Repeat nothing but the lines below running from the one containing "This screenshot has width=541, height=665." to the one containing "Task: Like the tweet with the heart icon". Keep both end lines.

▬▬▬

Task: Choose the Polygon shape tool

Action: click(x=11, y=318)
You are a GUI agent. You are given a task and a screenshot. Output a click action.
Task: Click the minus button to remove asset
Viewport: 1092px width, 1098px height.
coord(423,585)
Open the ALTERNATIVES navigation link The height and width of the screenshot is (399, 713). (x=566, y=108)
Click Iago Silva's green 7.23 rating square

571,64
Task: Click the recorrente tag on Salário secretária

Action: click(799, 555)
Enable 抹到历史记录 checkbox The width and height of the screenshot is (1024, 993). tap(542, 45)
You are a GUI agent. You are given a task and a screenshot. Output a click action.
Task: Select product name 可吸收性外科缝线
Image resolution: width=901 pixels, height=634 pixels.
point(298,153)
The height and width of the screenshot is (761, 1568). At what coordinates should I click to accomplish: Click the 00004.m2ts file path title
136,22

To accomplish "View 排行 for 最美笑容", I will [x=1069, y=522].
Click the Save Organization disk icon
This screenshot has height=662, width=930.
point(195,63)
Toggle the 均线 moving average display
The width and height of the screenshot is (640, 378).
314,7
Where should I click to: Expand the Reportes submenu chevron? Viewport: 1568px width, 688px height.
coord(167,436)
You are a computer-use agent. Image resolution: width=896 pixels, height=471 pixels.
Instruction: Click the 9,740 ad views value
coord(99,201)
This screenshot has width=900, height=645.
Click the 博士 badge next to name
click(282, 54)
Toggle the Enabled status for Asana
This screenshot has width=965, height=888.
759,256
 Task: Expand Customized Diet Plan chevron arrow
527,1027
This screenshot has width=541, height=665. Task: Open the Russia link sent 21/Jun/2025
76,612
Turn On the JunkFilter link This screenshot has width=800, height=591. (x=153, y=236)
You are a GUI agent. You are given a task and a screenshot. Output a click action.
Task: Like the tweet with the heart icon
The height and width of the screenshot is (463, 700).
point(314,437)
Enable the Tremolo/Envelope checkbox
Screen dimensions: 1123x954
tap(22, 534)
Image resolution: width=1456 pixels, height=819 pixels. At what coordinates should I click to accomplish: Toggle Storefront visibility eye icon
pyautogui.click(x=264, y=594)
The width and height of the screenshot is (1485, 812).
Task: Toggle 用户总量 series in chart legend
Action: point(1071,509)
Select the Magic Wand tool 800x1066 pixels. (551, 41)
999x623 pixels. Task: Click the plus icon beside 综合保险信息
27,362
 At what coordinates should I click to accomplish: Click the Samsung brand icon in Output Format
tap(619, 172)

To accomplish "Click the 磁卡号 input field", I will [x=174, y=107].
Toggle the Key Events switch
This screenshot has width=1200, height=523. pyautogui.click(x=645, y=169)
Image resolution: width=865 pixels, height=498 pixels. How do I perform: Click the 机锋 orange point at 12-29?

▬▬▬

■ Written solution
This screenshot has width=541, height=665. Task: Open the Russia link sent 21/Jun/2025
76,612
Turn On the JunkFilter link This screenshot has width=800, height=591. (x=153, y=236)
You are a GUI agent. You are given a task and a screenshot. Output a click action.
Task: Like the tweet with the heart icon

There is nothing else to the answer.